In a test known as a triple screen, these markers are checked: unconjugated estriol (uE3), alpha-fetoprotein (AFP), and human chorionic gonadotropin (hCG). If it is a quadruple screen, in addition to the previous three, a marker called inhibin A is evaluated. Which test is given depends on the hospital and the doctor. In Down syndrome pregnancies, the hCG and inhibin A are twice as high as unaffected pregnancies, while the levels of AFP and uE3 tend to be 25%-30% lower.
The age of the fetus and the mother are important in calculating the result. If the gestational age of the fetus is unknown or uncertain, an ultrasound (sonogram) will be given to help determine it. There are other factors that can affect the test results, including diabetes, body weight, multiple gestation (twins, triplets, etc.), and race.
Because abnormal results can also be the result of other health conditions, the diagnosis is not official until it has been confirmed. The three diagnostic tests currently available are amniocentesis, chorionic villus sampling (CVS), and percutaneous umbilical blood sampling (PUBS).
In an amniocentesis procedure, a small amount of amniotic fluid from the sac surrounding the fetus is drawn out through a needle to be studied. This is performed between week 12 and 20.
Chorionic villus sampling (CVS) is a procedure in which a small piece of chorionic villi (placental tissue) is taken from the uterus to be evaluated. This test is performed with ultra sound guidance and can be done through the abdomen (transabdominal) or cervix (transcervical), depending on the positioning of the placenta. This is test is performed between week 8 and 12.
Percutaneous umbilical blood sampling (PUBS) involves the insertion of a needle into the umbilical cord (tube connecting the fetus to the placenta) to retrieve a sample for observation.
Persons with Down syndrome have a life expectancy of approximately 55 years, and many live well beyond that. While they may have more obstacles and challenges to overcome than the average individual, with appropriate medical care most children and adults with this disorder live full and healthy lives.
Just like those of us without Down syndrome, each person is a unique individual with specific needs. Some of them need more help than others. Some have a hard time getting through grade school and some go beyond high school. Some adults can hold jobs and some can’t. But they all have feelings, hopes and dreams, and the need to be loved.

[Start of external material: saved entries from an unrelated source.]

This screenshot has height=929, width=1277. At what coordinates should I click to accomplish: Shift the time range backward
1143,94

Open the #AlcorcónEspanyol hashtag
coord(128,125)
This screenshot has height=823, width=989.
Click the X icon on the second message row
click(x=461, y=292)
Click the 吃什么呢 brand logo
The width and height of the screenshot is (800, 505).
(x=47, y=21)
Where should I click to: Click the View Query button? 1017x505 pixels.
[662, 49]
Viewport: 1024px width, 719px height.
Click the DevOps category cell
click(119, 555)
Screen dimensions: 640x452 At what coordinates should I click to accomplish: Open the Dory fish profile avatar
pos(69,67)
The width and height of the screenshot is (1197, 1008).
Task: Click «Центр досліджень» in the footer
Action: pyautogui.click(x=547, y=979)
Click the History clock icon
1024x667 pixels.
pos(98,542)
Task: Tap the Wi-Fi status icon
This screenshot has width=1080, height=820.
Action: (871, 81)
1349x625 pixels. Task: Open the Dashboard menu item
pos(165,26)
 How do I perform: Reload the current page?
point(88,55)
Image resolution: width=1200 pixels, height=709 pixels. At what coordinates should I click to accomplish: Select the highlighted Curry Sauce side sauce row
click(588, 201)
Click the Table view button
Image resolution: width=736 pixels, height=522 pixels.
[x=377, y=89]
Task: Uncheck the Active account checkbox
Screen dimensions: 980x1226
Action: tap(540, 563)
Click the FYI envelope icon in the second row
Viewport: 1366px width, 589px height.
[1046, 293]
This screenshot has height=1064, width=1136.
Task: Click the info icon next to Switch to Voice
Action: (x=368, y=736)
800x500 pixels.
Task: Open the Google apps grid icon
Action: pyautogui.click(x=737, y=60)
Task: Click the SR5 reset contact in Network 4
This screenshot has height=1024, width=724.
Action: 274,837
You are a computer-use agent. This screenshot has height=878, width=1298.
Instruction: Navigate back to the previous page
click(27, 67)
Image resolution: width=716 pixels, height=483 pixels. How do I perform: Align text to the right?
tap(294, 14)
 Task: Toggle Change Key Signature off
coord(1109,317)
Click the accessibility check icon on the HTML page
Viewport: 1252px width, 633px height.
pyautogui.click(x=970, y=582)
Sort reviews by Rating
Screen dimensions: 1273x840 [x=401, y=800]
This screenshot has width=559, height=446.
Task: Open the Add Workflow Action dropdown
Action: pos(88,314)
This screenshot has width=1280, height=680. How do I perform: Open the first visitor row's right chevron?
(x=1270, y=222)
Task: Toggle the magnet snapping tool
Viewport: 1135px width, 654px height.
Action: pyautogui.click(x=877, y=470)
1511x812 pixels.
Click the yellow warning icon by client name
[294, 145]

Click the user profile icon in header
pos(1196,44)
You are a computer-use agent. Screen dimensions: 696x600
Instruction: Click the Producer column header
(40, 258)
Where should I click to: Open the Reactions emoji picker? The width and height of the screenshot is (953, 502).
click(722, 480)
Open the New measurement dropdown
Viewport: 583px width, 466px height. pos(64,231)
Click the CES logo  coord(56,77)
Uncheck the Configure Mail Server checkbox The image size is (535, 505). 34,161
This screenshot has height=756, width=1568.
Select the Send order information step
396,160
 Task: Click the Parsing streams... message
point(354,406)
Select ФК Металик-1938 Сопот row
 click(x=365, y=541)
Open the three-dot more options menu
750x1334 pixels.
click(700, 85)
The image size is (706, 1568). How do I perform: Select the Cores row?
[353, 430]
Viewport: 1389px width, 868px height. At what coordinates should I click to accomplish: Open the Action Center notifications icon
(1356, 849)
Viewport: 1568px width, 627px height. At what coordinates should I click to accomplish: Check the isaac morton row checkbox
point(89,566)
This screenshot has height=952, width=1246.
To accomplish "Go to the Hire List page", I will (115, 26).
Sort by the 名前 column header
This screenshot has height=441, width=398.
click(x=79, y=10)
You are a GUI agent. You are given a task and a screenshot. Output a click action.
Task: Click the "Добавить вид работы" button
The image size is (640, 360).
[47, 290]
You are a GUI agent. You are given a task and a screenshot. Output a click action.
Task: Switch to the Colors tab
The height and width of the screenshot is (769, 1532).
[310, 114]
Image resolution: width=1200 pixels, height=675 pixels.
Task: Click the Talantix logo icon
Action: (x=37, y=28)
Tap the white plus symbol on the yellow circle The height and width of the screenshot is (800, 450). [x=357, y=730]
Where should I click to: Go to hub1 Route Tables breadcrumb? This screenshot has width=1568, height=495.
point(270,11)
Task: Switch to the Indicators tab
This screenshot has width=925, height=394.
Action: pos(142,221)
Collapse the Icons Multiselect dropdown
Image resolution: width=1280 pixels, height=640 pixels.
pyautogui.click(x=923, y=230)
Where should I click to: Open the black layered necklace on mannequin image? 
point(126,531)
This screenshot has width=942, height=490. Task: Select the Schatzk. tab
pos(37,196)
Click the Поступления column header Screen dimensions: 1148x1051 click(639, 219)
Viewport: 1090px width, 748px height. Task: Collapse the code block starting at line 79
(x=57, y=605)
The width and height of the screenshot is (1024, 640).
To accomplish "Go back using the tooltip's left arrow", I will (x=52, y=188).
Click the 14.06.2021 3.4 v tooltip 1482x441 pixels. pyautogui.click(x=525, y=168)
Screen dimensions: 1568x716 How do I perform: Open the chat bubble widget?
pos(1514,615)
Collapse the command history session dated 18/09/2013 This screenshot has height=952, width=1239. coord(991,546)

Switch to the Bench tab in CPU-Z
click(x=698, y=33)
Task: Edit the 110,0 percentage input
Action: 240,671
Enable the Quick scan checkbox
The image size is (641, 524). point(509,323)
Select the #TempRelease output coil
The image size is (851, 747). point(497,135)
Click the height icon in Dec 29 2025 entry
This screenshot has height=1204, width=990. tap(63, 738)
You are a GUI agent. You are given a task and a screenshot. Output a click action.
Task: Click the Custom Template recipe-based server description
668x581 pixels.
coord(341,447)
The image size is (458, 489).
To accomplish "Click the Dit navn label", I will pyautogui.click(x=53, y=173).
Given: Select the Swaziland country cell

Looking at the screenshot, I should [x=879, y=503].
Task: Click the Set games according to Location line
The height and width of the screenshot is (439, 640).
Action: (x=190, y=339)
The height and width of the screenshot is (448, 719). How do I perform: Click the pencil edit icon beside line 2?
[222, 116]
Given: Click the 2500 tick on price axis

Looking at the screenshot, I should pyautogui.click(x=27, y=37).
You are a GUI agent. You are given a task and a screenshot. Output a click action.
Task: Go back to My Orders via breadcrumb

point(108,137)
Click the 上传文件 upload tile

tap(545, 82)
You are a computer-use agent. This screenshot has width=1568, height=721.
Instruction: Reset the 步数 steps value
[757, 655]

So much of their quality of life depends on not only the medical care they receive, but the love and support of friends and family. Some of these people are the most amazing individuals you will ever have the privilege of meeting. If you don’t believe me, call your local Special Olympics Program and find out when and where the next competition is being held. Then show up. You won’t be disappointed.